世界のメディアも、とりあえずそれを報じる。IMFや世界銀行も、若干補正しつつ基本は信じるスタンス。でも実は、多くのエコノミストや専門家は裏でこう言ってる。
「実際の成長率は、発表より2〜3%は低いと思う」
って。
「たった2%」の誤差が積み上がると、世界が変わる
これ、あんまりピンと来ないかもしれないけど、すごく重要な話。
たとえば、中国って「1980年代からずっと年平均9〜10%成長してきた」ことになってる。これは“改革開放”以降の奇跡として、世界中で称賛されてきた。でも、もし本当は年7〜8%の成長だったとしたら?

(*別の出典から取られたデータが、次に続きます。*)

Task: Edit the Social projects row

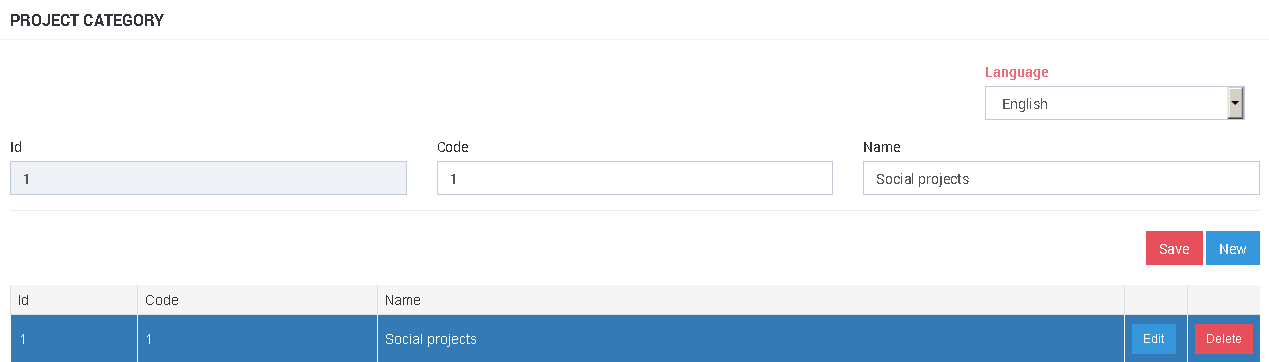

たった年2%の違いでも、40年積み上げたら、GDPの規模が全然違ってくる。
つまり、僕らが「中国はアメリカに次ぐ超大国」って思ってる前提自体が、誤ってた可能性があるってこと。
「債務3000兆円」の正体もあいまい
で、もう一つよく聞くのが「中国の債務は3000兆円」ってやつ。
これ、よく誤解されてるけど、「中国政府の借金」って意味じゃなくて、「政府・企業・家計を合計した総債務」。特にやばいのが地方政府の借金。融資平台(LGFV)っていう謎のファンド経由で、表に出てない隠れ借金が山ほどある。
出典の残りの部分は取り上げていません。